While the corn crop shrank since September, the U.S. is still looking at record production and yield at 186 bu. per acre.
USDA cut corn yields 3 bu. in Iowa and 6 bu. in Minnesota, but it raised yields in Illinois by 2 bu. and South Dakota by 6 bu. The national yield was lowered by only 0.7 bu., a shock to market analysts based on disease and production issues.
“There’s some awfully good corn out there this year,” says Matt Bennett, AgMarket.Net. “Corn that performed better than what you would expect for the kind of weather we had, but there was also some train wrecks and a lot of growers who indicated to us their crop was good, it just wasn’t quite as good as a year ago, so we were shocked to see a 186 yield.”
The corn yield cut lowered production by 62 million bushels.
A 207-million-bushel increase in carry-in increased 2025-26 carryout, by 44 million, to just under 2.2 billion bushels. USDA offset part of the supply increase by raising corn exports by 100 million bushels based on current sales to a record 3.1 billion bushels.

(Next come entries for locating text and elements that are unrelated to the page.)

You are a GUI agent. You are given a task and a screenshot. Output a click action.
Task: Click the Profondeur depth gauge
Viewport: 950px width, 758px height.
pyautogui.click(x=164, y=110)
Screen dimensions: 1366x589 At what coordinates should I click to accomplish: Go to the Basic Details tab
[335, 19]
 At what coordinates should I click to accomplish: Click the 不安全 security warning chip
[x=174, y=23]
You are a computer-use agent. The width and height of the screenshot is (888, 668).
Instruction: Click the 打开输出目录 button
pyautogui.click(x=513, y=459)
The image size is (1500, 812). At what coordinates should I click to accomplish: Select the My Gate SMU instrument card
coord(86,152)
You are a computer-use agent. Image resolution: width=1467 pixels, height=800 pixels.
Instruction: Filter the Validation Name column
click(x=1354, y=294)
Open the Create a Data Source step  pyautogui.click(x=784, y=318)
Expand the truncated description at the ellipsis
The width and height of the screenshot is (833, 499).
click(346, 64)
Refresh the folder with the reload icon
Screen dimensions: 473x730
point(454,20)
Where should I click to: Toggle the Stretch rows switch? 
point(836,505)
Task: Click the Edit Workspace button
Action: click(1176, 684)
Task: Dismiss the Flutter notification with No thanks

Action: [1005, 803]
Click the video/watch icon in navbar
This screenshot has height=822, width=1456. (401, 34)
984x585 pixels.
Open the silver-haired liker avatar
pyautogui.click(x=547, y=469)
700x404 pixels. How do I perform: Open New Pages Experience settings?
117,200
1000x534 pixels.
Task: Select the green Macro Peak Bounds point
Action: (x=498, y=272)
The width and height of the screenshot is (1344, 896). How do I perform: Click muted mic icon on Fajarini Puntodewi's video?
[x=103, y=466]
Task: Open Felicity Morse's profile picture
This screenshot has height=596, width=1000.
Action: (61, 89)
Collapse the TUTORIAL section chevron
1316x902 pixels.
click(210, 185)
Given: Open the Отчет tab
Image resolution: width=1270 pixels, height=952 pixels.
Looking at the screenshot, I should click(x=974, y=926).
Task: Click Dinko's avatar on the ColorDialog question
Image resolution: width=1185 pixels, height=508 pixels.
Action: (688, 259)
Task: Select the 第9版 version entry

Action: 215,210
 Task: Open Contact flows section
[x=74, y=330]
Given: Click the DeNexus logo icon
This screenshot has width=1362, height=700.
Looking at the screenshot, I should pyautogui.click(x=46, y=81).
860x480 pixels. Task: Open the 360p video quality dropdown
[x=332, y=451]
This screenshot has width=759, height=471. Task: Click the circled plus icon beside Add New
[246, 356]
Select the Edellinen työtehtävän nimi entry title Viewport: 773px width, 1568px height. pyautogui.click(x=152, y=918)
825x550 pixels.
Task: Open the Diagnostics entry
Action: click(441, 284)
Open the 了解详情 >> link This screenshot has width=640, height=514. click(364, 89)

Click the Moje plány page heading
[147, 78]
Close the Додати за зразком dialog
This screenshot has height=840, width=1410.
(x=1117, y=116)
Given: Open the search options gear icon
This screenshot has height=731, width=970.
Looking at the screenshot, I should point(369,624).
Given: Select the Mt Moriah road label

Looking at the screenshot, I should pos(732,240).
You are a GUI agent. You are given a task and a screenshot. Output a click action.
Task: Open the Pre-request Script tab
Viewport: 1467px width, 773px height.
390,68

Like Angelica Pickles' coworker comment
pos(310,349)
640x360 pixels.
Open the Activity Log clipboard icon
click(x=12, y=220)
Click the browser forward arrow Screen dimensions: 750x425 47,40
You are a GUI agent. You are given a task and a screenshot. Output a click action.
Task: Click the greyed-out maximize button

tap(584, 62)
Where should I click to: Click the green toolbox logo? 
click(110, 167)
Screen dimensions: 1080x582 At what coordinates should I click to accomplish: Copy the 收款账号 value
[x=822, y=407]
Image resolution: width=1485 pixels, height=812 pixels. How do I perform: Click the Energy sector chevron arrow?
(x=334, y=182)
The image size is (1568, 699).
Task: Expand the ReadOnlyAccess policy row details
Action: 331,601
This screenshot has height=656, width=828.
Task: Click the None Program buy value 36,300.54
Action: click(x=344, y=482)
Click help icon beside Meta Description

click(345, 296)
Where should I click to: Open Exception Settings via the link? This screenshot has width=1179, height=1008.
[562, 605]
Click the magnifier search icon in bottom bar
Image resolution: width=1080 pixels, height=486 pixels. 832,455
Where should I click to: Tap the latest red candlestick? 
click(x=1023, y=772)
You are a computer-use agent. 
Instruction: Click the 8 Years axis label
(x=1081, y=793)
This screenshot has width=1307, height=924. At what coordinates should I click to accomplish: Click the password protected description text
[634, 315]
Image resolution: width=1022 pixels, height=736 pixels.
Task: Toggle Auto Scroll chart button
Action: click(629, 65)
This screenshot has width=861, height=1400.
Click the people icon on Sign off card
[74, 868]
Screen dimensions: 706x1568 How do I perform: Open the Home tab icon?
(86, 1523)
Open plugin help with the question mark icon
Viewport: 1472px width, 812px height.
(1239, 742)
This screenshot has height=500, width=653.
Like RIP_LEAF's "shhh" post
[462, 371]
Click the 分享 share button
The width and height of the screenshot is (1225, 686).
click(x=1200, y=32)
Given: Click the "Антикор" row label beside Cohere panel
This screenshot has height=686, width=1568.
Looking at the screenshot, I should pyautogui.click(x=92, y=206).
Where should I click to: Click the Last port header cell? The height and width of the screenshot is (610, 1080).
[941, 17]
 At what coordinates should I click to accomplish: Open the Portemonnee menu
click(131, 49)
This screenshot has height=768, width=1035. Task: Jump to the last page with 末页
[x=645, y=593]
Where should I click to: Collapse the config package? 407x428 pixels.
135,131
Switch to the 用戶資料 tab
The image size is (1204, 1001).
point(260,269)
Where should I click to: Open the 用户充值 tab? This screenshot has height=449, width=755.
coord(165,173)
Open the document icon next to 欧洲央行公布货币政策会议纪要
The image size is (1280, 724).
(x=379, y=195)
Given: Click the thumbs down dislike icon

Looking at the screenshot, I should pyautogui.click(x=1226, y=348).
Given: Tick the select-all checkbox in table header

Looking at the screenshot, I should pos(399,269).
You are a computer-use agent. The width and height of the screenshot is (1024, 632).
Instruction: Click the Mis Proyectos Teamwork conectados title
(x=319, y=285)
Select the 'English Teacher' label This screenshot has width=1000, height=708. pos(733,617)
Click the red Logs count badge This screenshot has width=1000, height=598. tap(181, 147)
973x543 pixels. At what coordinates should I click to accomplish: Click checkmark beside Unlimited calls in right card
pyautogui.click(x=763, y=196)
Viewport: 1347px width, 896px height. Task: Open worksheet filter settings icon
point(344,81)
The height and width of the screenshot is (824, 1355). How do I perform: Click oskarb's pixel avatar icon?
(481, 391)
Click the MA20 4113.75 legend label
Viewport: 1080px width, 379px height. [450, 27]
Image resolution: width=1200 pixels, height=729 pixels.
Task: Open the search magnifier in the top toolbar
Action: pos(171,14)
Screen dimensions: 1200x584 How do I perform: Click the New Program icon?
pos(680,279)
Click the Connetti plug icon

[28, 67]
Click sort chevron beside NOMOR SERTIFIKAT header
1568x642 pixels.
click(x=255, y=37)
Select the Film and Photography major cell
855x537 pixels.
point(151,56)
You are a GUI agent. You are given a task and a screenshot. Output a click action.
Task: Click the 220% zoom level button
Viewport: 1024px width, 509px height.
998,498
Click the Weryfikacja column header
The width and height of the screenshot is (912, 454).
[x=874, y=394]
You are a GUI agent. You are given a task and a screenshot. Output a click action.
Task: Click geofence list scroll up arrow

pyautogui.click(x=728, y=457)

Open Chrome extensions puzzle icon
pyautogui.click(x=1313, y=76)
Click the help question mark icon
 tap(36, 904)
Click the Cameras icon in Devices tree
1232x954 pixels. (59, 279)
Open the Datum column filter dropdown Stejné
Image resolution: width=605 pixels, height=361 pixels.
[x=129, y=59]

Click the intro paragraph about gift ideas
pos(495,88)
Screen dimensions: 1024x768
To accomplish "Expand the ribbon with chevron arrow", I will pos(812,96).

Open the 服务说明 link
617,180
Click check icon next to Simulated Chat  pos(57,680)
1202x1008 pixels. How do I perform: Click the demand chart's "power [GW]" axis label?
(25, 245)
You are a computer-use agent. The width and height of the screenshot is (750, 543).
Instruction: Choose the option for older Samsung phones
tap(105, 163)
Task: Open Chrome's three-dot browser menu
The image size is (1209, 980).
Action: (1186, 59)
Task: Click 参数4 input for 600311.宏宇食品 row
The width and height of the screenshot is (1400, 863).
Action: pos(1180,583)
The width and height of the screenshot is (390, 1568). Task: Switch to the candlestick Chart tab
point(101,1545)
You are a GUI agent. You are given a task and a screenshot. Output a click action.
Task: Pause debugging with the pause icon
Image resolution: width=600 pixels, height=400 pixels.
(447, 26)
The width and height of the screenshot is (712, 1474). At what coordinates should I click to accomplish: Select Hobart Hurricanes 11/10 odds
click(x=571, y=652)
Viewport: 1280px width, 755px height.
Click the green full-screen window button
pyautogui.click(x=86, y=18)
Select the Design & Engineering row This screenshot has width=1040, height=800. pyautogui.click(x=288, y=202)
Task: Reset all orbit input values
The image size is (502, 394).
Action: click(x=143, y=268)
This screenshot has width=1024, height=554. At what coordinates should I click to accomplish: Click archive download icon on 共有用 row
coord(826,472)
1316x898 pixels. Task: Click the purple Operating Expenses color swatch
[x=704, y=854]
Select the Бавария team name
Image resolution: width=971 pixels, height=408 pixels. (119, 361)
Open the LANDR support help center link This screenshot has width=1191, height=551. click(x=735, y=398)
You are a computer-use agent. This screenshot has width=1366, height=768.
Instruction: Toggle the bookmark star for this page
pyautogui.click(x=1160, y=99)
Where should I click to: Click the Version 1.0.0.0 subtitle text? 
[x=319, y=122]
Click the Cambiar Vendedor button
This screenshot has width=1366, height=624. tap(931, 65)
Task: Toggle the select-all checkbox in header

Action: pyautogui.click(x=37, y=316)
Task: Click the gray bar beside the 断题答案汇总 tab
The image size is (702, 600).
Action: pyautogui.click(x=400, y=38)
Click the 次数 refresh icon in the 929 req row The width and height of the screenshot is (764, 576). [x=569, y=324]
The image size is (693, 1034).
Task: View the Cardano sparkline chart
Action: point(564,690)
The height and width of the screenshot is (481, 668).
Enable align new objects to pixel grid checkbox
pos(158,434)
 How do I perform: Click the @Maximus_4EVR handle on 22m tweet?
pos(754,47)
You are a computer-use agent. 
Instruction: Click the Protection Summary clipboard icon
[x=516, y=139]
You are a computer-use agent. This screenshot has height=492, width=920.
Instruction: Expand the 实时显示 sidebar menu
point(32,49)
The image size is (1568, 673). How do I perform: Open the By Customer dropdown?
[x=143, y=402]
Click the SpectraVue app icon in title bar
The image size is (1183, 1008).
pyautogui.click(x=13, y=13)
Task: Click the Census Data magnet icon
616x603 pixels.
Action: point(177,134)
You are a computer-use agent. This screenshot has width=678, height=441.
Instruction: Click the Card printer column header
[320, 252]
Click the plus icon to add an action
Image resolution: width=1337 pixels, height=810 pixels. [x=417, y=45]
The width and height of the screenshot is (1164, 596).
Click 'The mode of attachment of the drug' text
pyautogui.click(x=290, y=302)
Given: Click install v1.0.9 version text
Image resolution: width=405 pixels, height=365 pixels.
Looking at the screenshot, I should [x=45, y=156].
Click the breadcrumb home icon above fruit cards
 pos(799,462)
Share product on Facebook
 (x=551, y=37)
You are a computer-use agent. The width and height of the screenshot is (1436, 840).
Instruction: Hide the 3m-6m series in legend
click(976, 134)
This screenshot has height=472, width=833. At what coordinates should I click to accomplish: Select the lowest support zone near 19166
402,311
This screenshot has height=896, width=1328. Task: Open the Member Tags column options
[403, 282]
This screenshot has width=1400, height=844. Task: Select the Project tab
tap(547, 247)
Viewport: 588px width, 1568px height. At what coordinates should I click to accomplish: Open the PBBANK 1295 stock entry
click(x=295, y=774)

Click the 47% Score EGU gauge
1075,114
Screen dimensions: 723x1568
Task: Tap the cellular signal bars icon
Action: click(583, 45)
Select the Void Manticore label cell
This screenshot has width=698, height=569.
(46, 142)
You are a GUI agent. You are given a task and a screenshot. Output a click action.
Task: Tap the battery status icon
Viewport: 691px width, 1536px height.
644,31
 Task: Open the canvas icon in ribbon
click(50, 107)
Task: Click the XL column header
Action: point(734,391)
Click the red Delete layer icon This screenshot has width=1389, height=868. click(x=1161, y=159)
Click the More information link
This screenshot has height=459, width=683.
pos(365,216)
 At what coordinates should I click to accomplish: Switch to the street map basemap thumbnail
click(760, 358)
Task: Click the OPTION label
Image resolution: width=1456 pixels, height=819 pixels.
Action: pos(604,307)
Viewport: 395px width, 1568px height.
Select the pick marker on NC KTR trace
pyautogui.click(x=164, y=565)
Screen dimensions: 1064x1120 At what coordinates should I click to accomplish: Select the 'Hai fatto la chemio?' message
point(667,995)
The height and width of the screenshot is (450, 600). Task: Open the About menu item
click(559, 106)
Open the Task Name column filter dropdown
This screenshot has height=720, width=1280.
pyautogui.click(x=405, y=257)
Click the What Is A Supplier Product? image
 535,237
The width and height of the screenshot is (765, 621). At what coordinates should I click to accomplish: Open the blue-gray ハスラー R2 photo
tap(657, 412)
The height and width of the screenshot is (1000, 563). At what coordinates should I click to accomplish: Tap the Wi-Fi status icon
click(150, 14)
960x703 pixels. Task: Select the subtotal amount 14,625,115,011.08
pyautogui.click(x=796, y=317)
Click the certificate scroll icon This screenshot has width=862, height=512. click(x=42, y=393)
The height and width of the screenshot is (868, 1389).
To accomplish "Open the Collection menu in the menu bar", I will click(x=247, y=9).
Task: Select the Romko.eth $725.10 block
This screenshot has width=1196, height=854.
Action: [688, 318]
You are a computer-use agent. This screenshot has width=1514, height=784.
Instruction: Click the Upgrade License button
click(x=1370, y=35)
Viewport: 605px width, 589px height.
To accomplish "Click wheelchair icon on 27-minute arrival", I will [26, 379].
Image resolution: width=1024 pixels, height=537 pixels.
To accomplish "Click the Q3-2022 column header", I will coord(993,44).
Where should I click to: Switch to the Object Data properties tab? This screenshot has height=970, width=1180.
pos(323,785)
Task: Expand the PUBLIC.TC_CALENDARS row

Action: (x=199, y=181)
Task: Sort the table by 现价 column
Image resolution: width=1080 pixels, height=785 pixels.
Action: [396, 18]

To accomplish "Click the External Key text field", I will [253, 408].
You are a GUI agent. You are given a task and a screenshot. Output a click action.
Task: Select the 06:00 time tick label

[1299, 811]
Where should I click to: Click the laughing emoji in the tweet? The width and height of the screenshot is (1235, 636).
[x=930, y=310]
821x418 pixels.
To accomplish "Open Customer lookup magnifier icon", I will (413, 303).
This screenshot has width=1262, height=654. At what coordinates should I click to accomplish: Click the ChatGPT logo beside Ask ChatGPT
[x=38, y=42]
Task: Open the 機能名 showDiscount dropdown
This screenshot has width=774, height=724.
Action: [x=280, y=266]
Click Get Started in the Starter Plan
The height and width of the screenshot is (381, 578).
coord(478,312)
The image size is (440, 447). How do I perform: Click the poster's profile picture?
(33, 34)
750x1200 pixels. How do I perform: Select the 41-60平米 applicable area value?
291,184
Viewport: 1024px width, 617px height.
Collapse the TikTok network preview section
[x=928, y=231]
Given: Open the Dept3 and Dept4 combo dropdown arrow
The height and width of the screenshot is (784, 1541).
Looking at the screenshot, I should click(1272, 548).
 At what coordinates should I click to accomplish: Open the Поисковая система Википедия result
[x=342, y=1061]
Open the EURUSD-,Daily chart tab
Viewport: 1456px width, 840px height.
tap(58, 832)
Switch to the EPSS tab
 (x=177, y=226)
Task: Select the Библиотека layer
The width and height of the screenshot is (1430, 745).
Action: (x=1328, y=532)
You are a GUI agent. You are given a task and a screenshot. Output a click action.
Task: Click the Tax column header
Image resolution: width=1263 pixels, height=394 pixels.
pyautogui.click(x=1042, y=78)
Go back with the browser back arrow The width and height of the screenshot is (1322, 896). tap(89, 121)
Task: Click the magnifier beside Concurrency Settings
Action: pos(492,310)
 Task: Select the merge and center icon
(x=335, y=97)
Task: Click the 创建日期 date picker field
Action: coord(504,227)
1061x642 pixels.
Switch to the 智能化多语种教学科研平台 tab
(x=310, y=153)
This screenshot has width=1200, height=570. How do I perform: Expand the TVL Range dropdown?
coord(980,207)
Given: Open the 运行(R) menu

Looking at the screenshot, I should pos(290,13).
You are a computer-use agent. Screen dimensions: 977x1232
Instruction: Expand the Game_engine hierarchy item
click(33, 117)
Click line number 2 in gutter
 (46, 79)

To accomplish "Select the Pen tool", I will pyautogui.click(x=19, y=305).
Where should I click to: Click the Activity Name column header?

“You could make the case that number could have looked a lot worse from a carryout standpoint today if they were going to keep that corn yield as strong as what they did,” Bennett says. “Bottom line is these exports are impressive to say the least.”
However, the carryout is still bearish for corn prices.
“You’d stand to reason we should move lower with 2 .1 billion bushels,” he adds.
USDA lowered soybean yields a half bushel to 53 bu. per acre, matching trade expectations, and that lowered production by 48 million bushels, so not a surprise to Bennett.
“Some of these early-planted beans were phenomenal, quite frankly,” Bennett says. “You get out into late-planted beans, it’s a little different story. There were a lot of extremely dry beans. I’ve got to think this moisture content being so low in the eastern Corn Belt, similar to what we saw in the western Corn Belt a year ago, probably factored in to dial that yield back just a little bit.”
The disappointment for the soybean bulls came with USDA lowering exports by 50 million bushels despite acknowledging the soybean sales commitments from China in the recent trade framework.
“I think they’re concerned about Chinese business showing up,” Bennett says. “Other than China, we’re going to have a hard time competing. As of right now, we’re certainly a little more expensive on the world market than what Brazil origin beans are.”
The compiled backlog of daily export sales, which showed just 12.2 million of soybeans sold to China and 22.6 million to unknown, also fell short of expectations.
“As far as these daily announcements go, that was a big disappointment, seeing that China really hadn’t done much of anything,” Bennett says.
For wheat, the report was bearish as U.S. carryout was raised 58 million bushels and global stocks surged 7.4 mmt higher.